Rezension
PJ Harvey
Uh Uh Her
Highlights: The Slow Drug // Shame
Genre: Folk-Alternative-Rock
Sounds Like: Patti Smith // Melissa Auf Der Maur
VÖ: 21.06.2004
Was wirft uns Polly einen so kritischen Blick aus dem Autofenster zu? Ist sie sich unsicher, ob die Qualität ihres aktuellen Albums „Uh Huh Her“ ausreicht, um die vorbeigehende Menschenmenge zu befriedigen? Nachdem das zuletzt veröffentlichte „Stories From The City…“ mit seiner eingängigen Opulenz dem Mainstream zu verfallen drohte, besinnt sich die vierunddreißigjährige Engländerin nun wieder auf alte Stärken und zelebriert bluesseligen Folkrock der sperrigen Art. Die düstere Atmosphäre erinnert dabei stark an ihren großartigen Erstling „Dry“ aus dem Jahre 1992. Das musikalische Allroundtalent spielte, bis auf die Schlagzeugparts, alle Instrumente eigenhändig ein, was dem Album eine höchst intime Note verleiht.
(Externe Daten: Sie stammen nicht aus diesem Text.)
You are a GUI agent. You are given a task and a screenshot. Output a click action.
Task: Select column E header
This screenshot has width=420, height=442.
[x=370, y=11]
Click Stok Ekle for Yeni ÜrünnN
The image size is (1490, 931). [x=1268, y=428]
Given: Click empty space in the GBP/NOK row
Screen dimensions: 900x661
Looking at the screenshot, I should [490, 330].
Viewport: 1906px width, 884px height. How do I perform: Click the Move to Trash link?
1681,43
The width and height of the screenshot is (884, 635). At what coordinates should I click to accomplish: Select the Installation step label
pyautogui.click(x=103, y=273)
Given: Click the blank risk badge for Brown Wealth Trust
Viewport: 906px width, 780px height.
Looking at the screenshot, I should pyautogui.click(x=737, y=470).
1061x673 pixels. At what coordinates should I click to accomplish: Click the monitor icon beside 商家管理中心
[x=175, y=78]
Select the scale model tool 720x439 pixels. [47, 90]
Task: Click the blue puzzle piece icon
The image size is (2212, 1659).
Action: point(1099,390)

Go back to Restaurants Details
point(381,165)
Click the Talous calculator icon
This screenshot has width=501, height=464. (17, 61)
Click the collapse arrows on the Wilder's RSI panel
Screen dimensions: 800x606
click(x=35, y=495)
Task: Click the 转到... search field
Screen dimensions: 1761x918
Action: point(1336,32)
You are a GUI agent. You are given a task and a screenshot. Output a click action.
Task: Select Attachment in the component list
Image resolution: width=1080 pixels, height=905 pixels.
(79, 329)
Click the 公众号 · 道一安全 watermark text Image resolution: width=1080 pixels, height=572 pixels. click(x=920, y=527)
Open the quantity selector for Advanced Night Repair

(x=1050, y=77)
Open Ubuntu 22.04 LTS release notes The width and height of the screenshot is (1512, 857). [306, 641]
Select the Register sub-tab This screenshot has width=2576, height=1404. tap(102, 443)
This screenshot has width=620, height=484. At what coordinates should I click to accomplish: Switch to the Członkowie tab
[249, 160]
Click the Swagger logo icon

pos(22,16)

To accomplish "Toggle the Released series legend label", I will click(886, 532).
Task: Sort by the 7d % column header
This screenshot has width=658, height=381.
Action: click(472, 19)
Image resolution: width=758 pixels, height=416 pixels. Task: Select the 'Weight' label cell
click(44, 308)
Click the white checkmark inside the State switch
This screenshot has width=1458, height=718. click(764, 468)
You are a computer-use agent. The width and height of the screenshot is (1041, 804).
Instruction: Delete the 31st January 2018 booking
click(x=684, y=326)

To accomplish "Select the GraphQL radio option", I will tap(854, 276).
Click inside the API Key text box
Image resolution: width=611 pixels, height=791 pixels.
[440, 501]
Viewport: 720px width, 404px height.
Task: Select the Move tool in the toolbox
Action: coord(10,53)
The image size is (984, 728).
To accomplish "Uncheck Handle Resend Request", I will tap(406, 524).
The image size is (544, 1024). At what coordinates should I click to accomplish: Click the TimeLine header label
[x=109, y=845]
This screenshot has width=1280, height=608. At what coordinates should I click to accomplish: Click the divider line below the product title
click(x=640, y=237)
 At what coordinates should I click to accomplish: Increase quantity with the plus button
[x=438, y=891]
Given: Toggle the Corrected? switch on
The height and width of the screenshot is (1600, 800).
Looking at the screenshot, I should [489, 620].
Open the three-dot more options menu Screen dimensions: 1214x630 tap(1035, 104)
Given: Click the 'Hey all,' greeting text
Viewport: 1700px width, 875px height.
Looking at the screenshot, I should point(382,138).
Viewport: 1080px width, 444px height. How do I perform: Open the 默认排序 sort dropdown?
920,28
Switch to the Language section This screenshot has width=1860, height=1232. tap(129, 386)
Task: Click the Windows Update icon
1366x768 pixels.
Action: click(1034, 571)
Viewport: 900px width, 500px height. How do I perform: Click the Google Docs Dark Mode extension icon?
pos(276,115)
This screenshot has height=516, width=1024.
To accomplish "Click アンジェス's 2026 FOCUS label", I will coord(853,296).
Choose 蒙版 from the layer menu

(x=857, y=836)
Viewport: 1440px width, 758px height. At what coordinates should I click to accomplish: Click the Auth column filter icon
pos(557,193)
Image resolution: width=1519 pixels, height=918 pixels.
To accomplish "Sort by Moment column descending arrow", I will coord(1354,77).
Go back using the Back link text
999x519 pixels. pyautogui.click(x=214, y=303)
Ihre Texte beinhalten mehrere Ebenen des Unglücklichseins in zwischenmenschlichen Beziehungen und lassen durch ihre präzisen und ausdrucksstarken Ausführungen darauf deuten, dass sie in einem autobiographischen Hintergrund stehen („I'm not like other girls. You can't straighten my curls. Who the fuck do you think you are?"). Sie lässt zudem Raum für den Hörer seine eigenen Interpretationen einzufügen, was dazu führt, dass eben dieser sich mit den zutreffenden Textstellen besser zu identifizieren weiß. PJ Harvey schippert durch ruhige Passagen wie etwa „The Darker Days Of Me & Him“ oder „The Slow Drug“, scheut aber vor stürmischen Riffattacken in „Who The Fuck?“ und „The Letter“ nicht zurück. Dabei säuselt, haucht und flüstert sie in ihrer bekannt einnehmenden Art und schreit sich in gegebenen Momenten den Frust von der Seele. Polly, du kannst dich also entspannt auf deinem Beifahrersitz zurücklehnen, denn die Passanten werfen dir nur liebenswürdig anerkennende Blicke zu. Du konntest sie allesamt mit deinem einnehmenden und stets glaubwürdigen Auftreten für dich gewinnen.